[Document passage]
★ ★ ★ ★

Very recently I was presented with an opportunity to help a kid that I’ve never met, never been introduced to or even had an idea that they existed. A kid that doesn’t even live in my state. This kid was born female and now identifies as male. I’ve never spoken with him but I am in communication with his mother, who is understandably a little overwhelmed and little afraid of what this means for her kid. I was initially hesitant when a friend of mine asked for my help. I was faced with the age old worry of being "good enough" or feeling like I had enough experience or understanding to help. What could someone like me, who has barely begun transitioning, have to offer?


All I can give anyone is what I’ve been through, what I’ve experienced and what I’ve researched and what I’ve come to find out. I know there is a very warped way that some medical professionals, teachers, parents, politicians and the world views these situations and the way they handle people – especially kids – who are trans. It’s beginning to shift if you can find the right people, the right institutions and the right resources. Sadly that is not always the easiest and most accessible information out there but it is out there if you want the knowledge and you want to learn.


So I fought myself internally for a good couple of hours, slept on it and woke up knowing that I had to help this kid. In the end, it doesn’t matter if I’m good enough or if I’m the "perfect" voice that this mom needed to hear from to help her son through what he is going through. I had to face that I do, in fact, have more resources than most people and that I am particularly fond of research. Always have been and have to admit that I’m pretty good at it.


The hardest thought I had to face was that maybe if my mother had met a guy like me when I was a child, if there was someone in her life that could’ve introduced her to someone like me then maybe things could’ve been different in my story. That was the game changer. I have no way of knowing whether this would be true now or not but there is only knowing that I did everything in my power to help this kid be understood a little better and make his life a little easier. No matter in what regard I hold myself or how I see myself, knowing that I could be instrumental in helping this kid get the help he needs. That’s all that matters.


There is knowing that I’ve been that confused kid, I’ve been that kid fighting socially, within himself and against all odds to be who he is. There is only knowing that there is a mom out there willing to listen and understand her child better, there are people out there who want to make the world a little easier for people like me to walk through life. People who are willing to make life worth living for people like myself and like this kid.

★ ★ ★ ★

Answer these questions about the passage on helping a transgender kid, numbering each answer to match.
1. Who is the writer in communication with?
2. What did the writer do before waking up knowing they had to help?
3. What thought does the writer call "the game changer"?

Stored items:

★ ★ ★ ★

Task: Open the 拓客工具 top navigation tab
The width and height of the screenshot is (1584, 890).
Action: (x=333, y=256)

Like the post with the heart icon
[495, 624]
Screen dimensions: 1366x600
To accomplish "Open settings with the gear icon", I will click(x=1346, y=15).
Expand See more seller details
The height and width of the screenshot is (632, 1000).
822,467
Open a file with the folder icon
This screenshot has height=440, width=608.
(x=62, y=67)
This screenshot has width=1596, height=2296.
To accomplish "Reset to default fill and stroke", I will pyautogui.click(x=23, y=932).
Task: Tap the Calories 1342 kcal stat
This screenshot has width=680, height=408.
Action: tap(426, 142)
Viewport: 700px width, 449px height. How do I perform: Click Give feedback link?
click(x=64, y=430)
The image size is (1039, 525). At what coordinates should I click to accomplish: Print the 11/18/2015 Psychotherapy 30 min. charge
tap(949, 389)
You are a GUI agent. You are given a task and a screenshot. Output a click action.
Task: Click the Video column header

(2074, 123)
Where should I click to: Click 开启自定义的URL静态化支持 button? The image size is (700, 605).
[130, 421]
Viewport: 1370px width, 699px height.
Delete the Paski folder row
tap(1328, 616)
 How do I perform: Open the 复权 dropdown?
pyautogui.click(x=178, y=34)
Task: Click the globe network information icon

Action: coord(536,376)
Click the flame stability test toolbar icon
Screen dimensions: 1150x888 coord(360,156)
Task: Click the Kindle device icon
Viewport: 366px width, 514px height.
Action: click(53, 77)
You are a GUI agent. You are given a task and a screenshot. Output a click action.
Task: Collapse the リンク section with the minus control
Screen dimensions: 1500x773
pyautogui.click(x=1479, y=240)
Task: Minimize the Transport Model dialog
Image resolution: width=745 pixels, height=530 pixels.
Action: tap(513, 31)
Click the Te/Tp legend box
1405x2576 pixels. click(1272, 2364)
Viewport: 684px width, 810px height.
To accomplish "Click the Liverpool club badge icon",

★ ★ ★ ★

[Answer section]
1. The kid's mother.
2. The writer fought internally for a good couple of hours and slept on it.
3. The thought that if the writer's mother had met someone like the writer when the writer was a child, things might have been different in the writer's story.